--- Required work ---
Your task is to reproduce exactly the lines from the one containing "Task: Click the Related Tables icon" through the last line below, both ends included, and nothing else, with no pictures.

--- Given information ---
####################
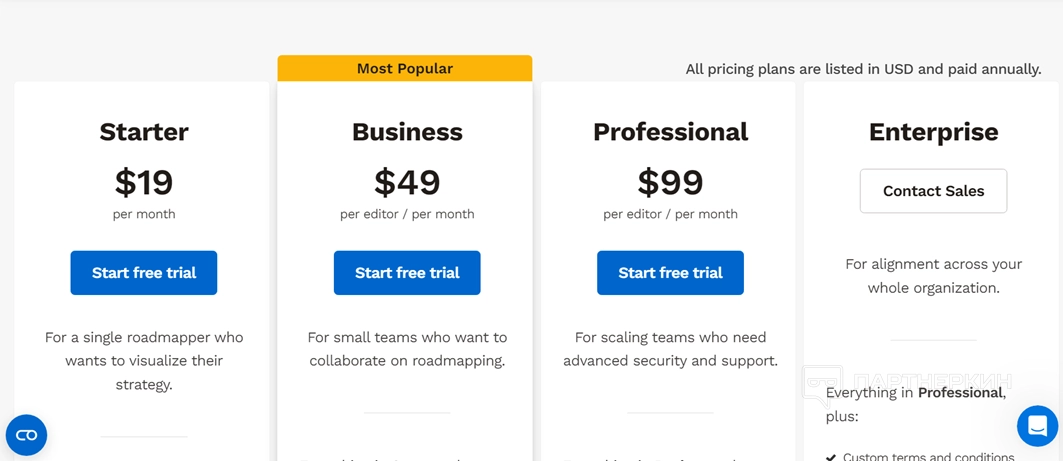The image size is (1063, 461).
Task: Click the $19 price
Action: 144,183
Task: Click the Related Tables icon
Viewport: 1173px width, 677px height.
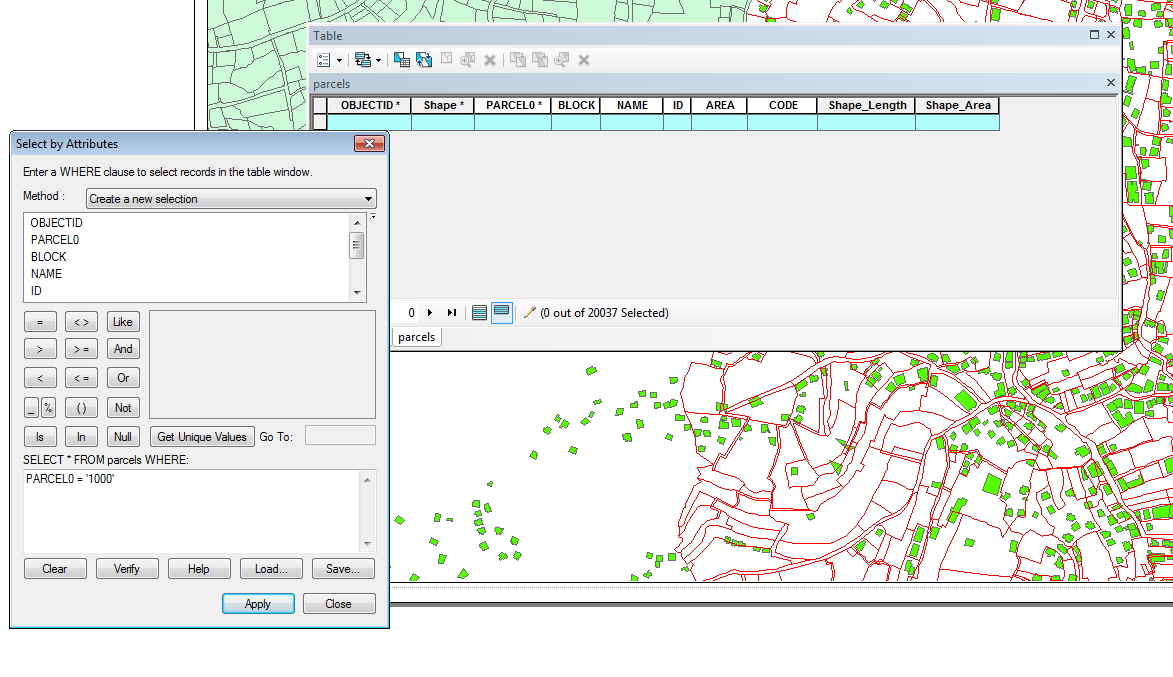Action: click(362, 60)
####################
--- Task output ---
Task: Click the Related Tables icon
Viewport: 1173px width, 677px height.
Action: click(362, 60)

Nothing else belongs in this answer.